━━ DATASET EXCERPTS ━━

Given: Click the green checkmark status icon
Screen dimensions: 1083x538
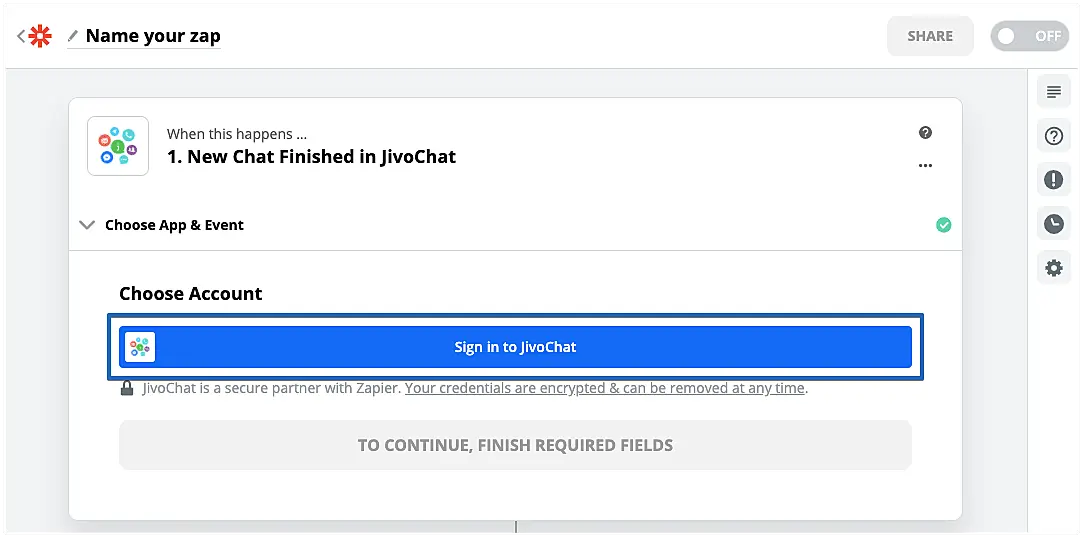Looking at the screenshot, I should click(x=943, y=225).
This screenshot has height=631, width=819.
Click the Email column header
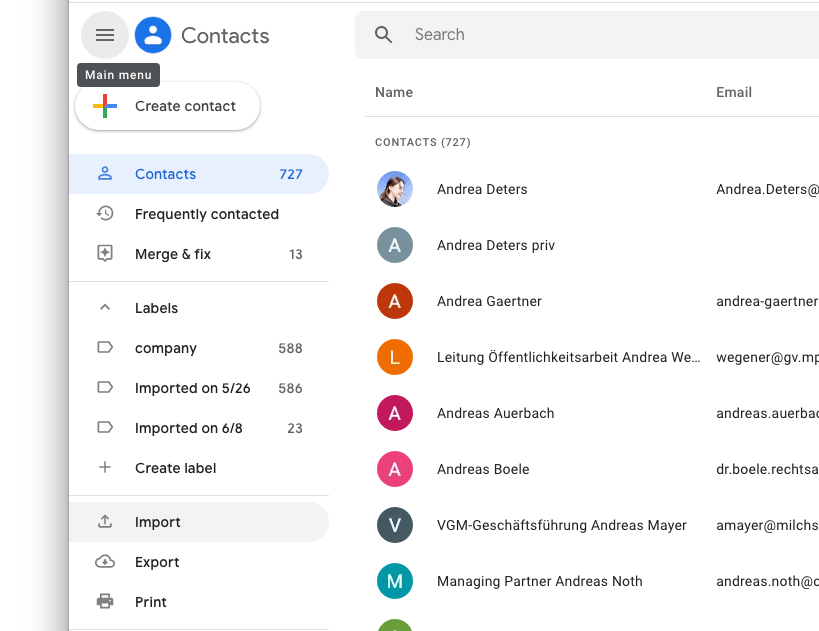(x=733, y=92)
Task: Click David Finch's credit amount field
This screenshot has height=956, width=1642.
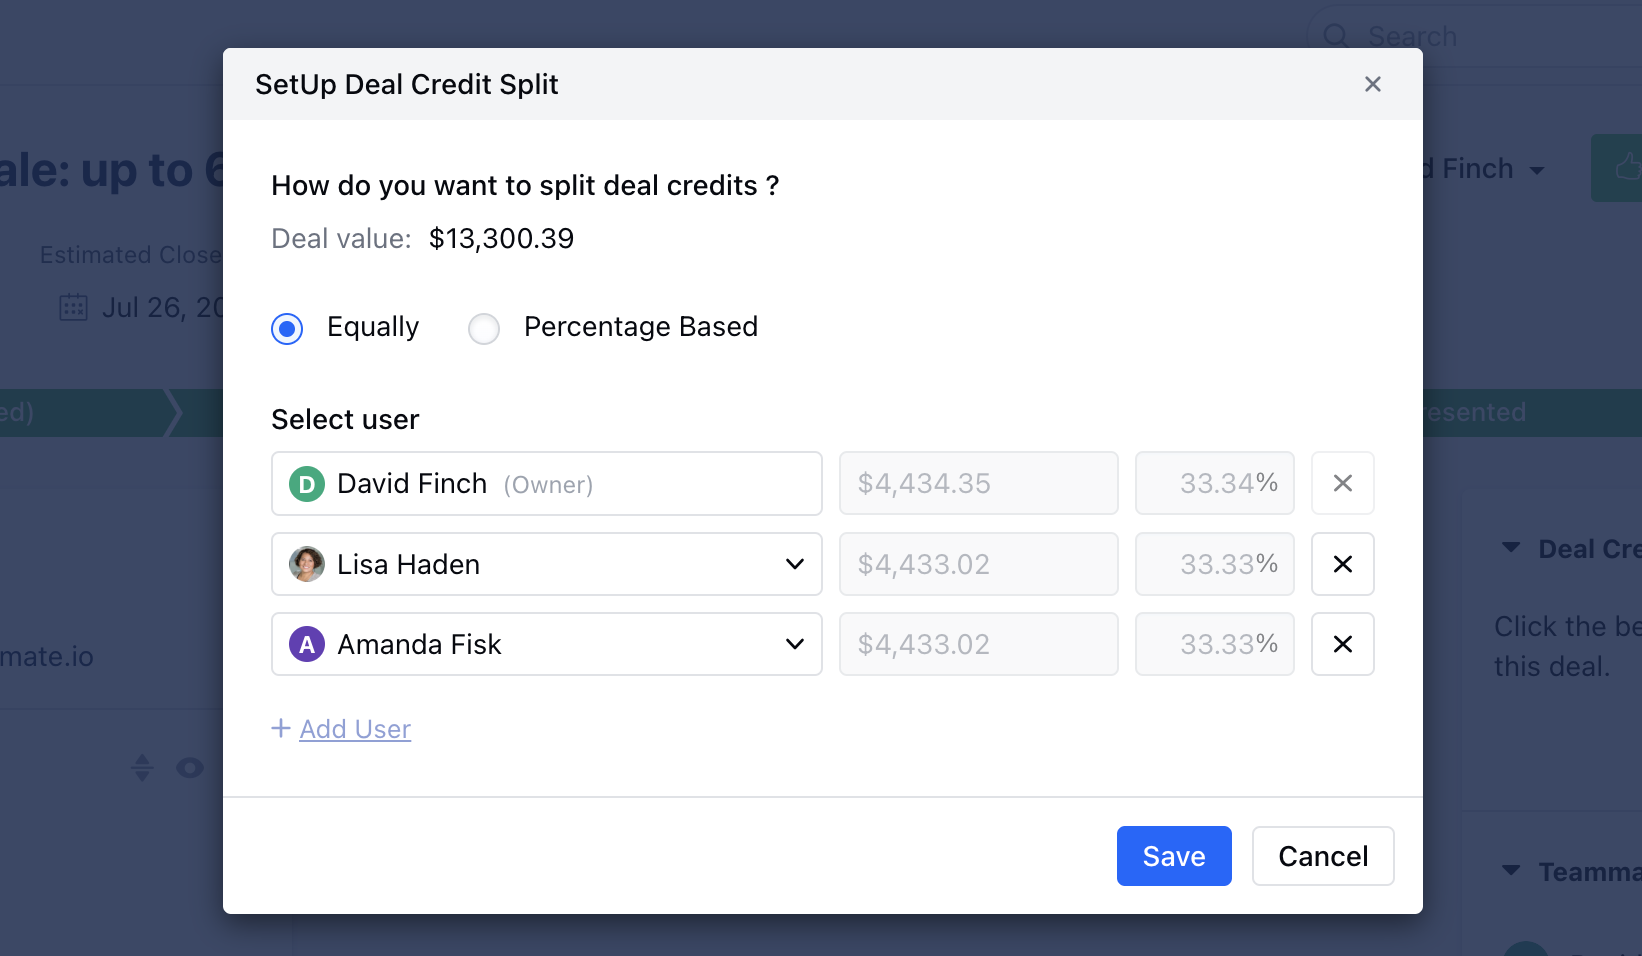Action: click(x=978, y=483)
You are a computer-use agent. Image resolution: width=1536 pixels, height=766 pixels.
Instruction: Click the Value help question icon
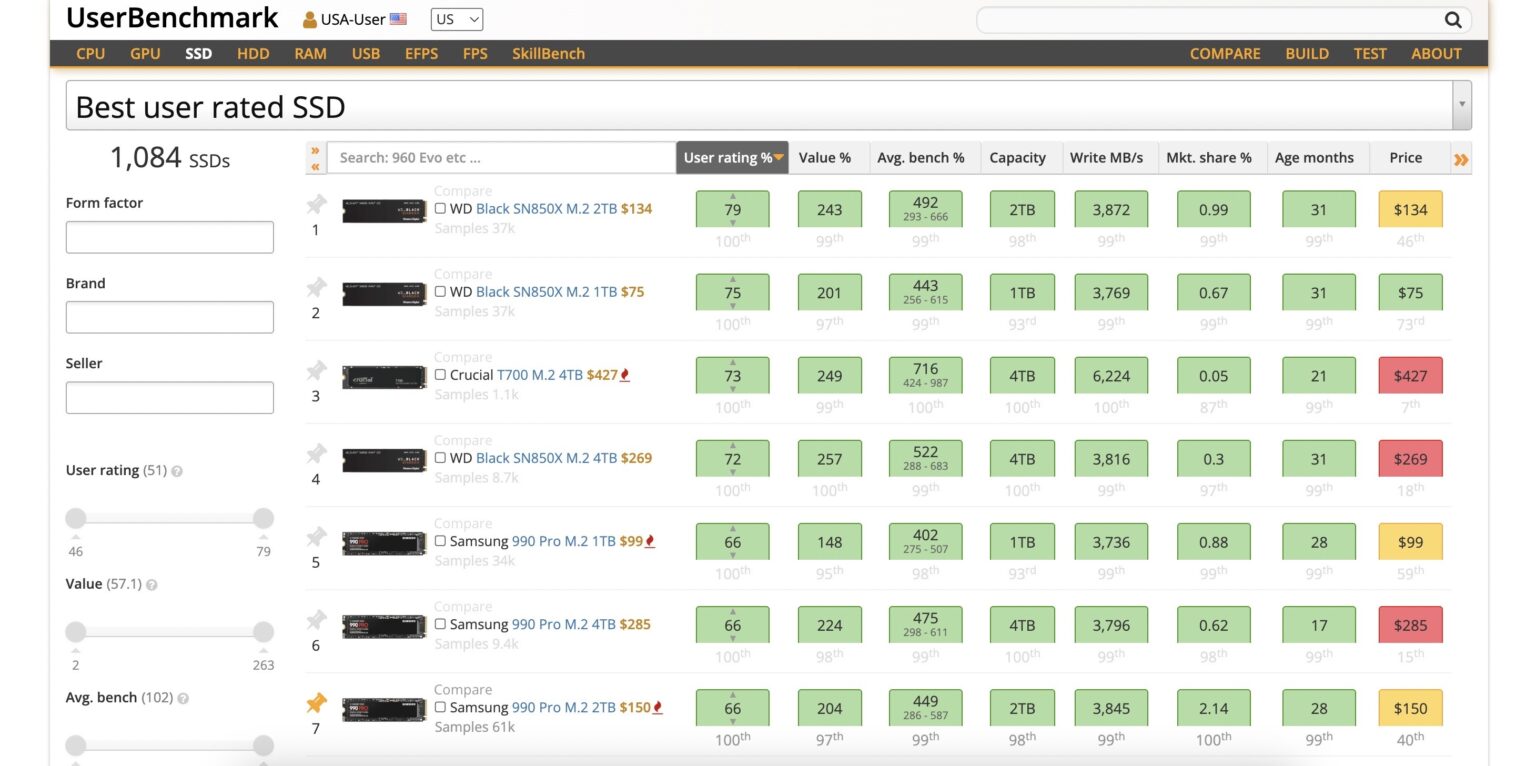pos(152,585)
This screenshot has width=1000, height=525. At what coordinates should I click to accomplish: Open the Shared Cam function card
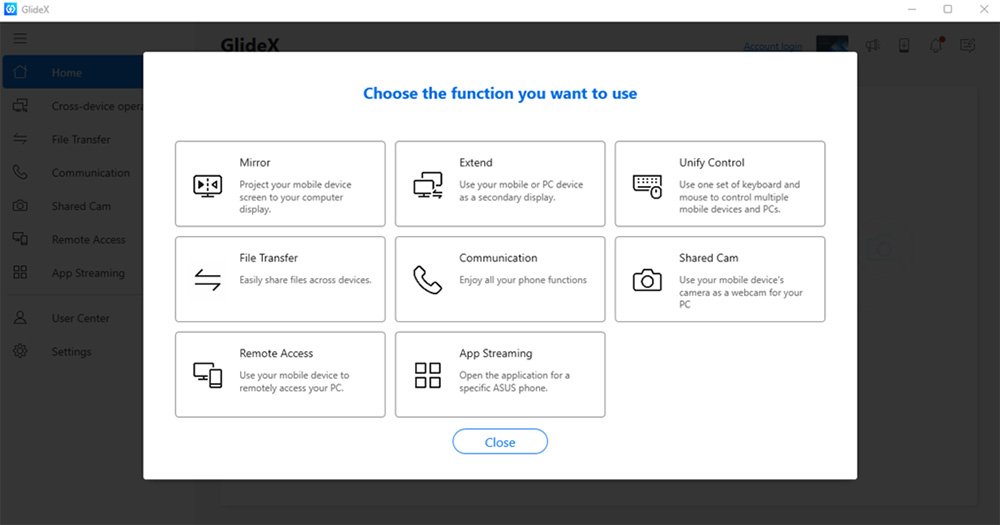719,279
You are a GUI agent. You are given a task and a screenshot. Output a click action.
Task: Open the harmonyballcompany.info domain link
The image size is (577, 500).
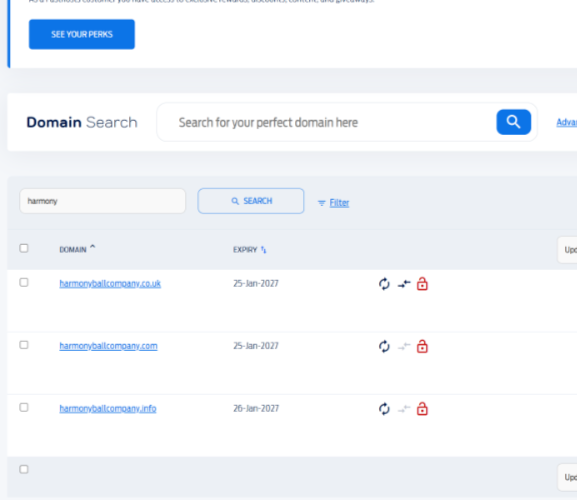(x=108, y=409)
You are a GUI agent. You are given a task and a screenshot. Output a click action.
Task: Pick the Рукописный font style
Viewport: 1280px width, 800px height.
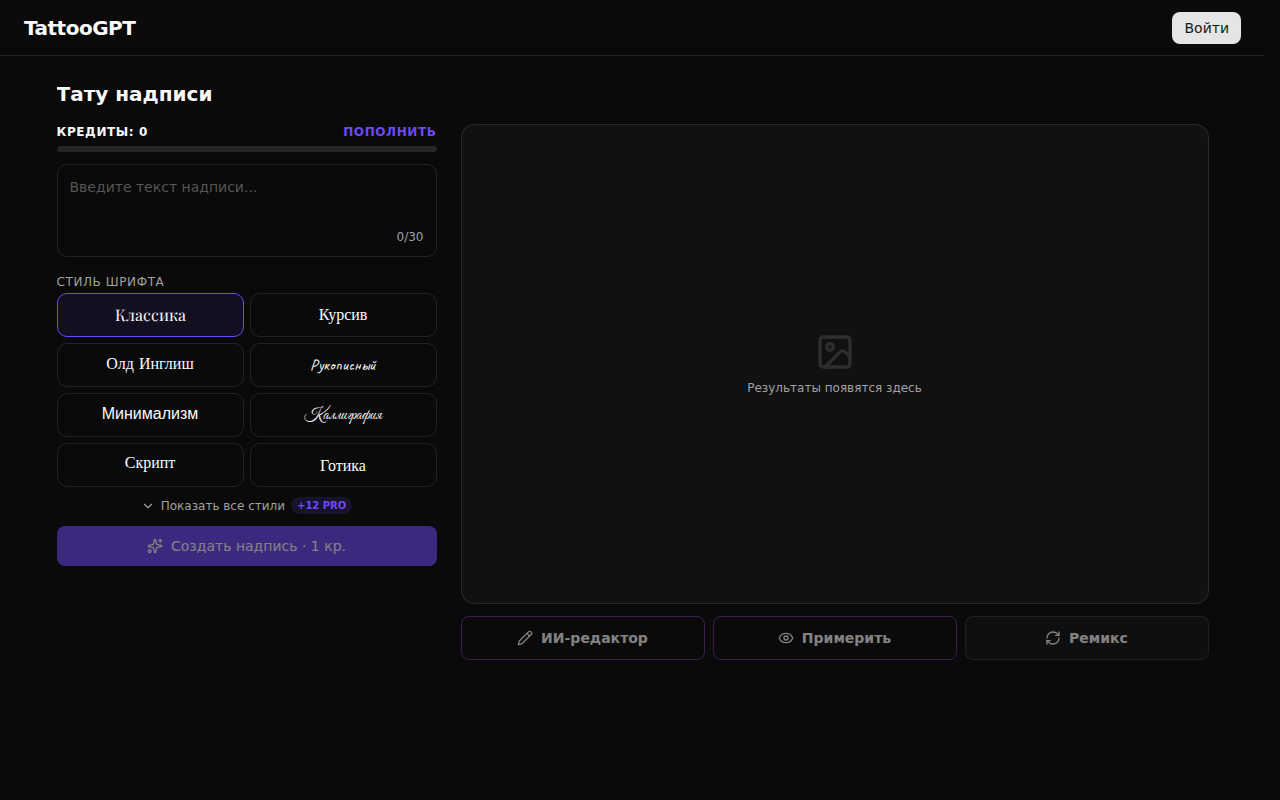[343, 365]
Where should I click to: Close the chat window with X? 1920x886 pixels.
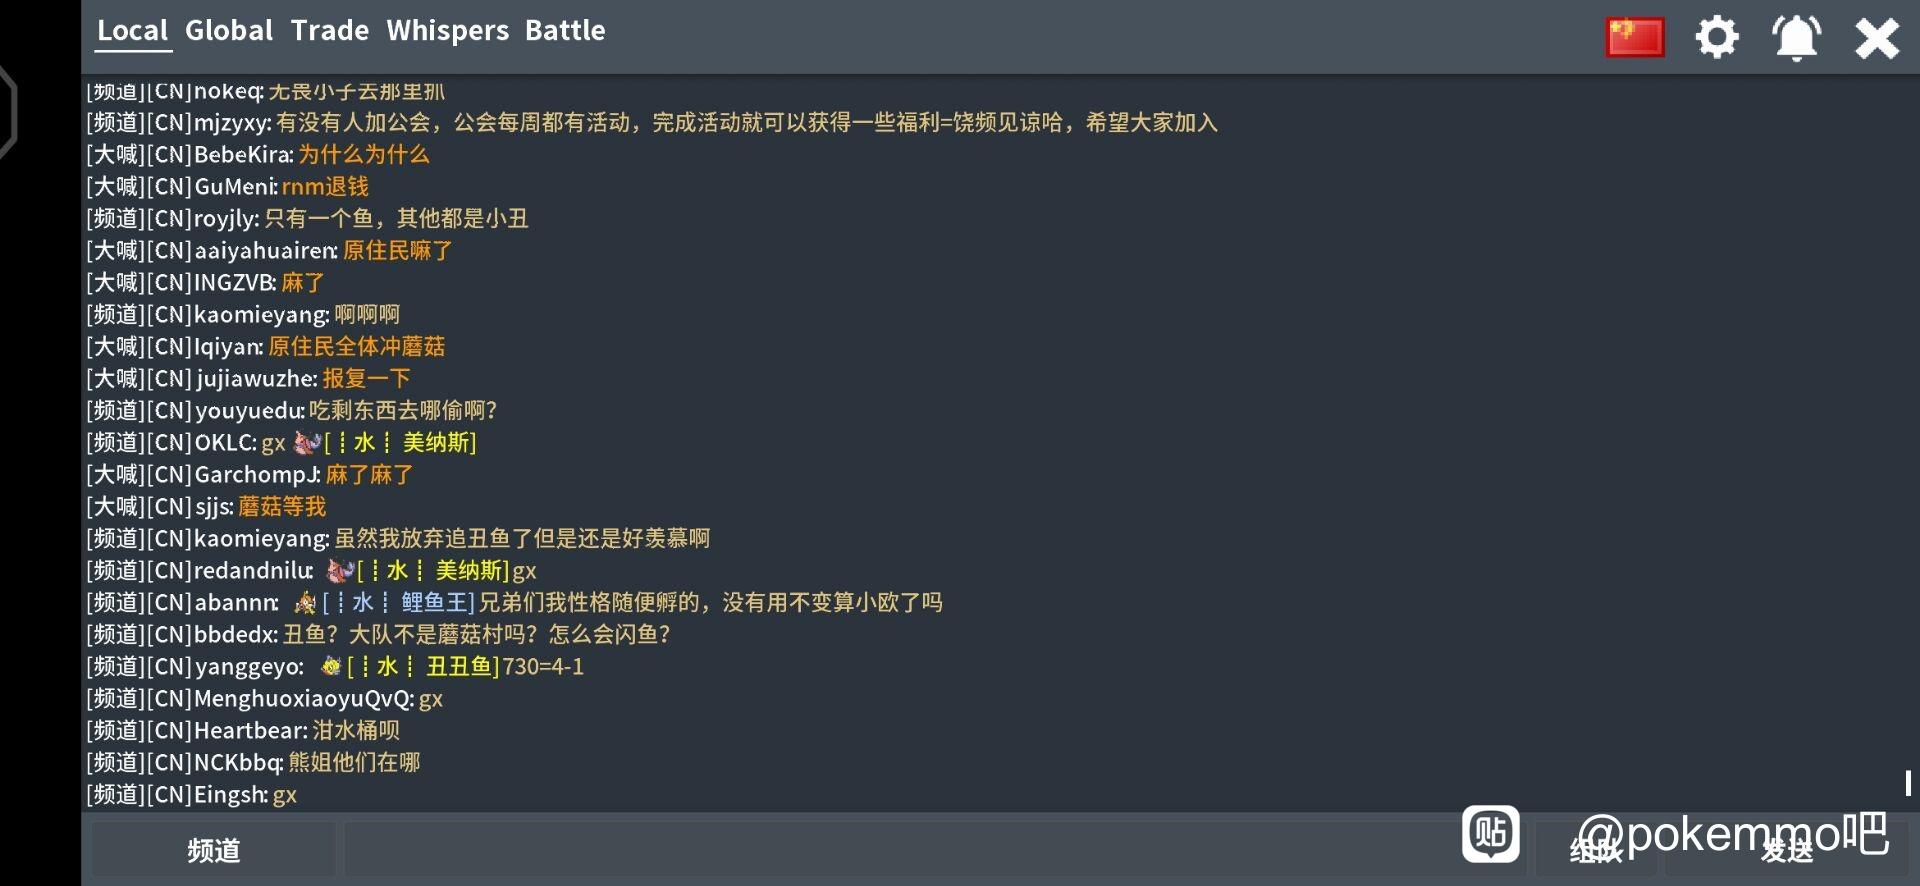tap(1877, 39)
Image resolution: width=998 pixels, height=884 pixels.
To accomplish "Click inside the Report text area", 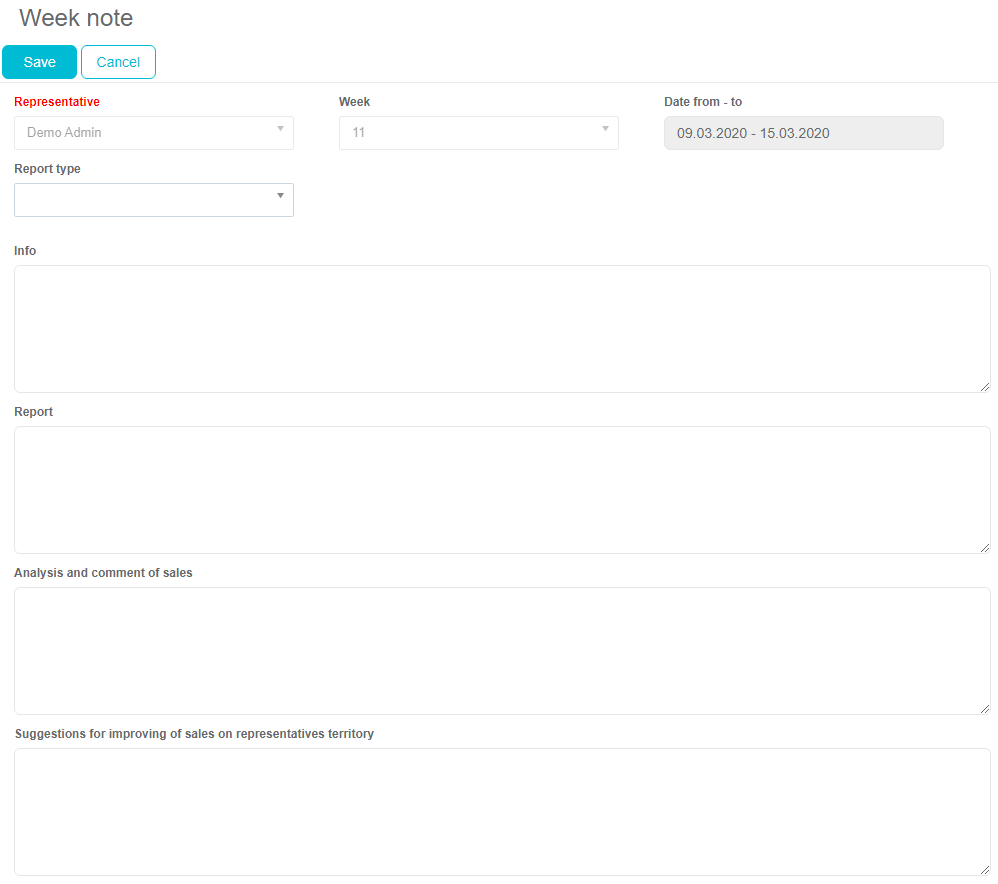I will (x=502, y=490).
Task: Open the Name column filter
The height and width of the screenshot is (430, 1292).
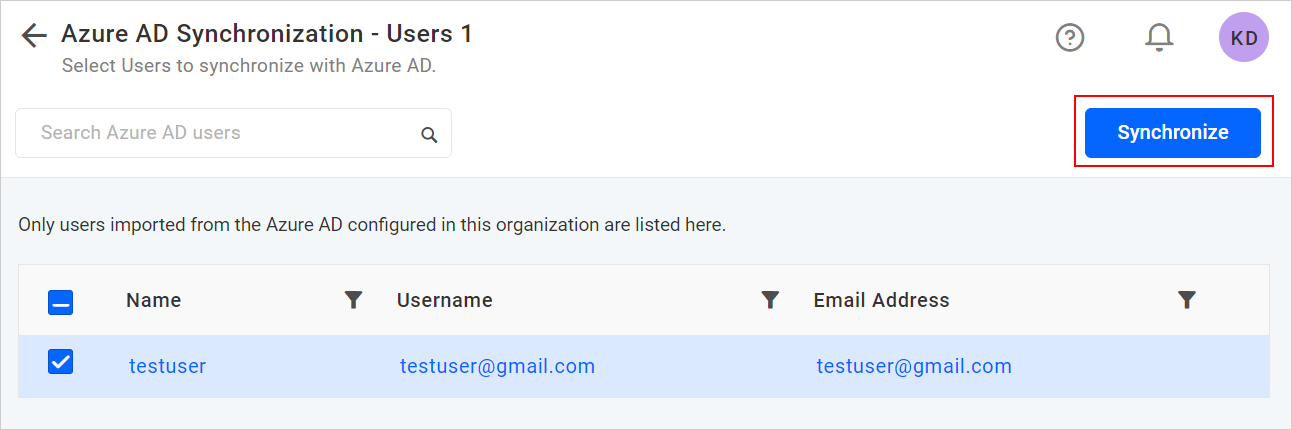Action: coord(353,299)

━━━

ABOUT THIS TASK: Write out, word for word, the stretch of entries that begins at the line with "Task: Click David Finch's credit amount field" and ends at the line with "Task: Pick the Рукописный font style". Pictures do not belong in it.

RESULT FOR THIS TASK:
Task: Click David Finch's credit amount field
This screenshot has height=956, width=1642.
Action: click(x=978, y=483)
You are a computer-use agent. Image resolution: width=1536 pixels, height=766 pixels.
Instruction: Click the Value help question icon
pos(152,585)
This screenshot has width=1000, height=525. At what coordinates should I click to accomplish: Open the Shared Cam function card
719,279
You are a GUI agent. You are given a task and a screenshot. Output a click action.
Task: Open the harmonyballcompany.info domain link
The image size is (577, 500).
(x=108, y=409)
You are a GUI agent. You are given a task and a screenshot. Output a click action.
Task: Pick the Рукописный font style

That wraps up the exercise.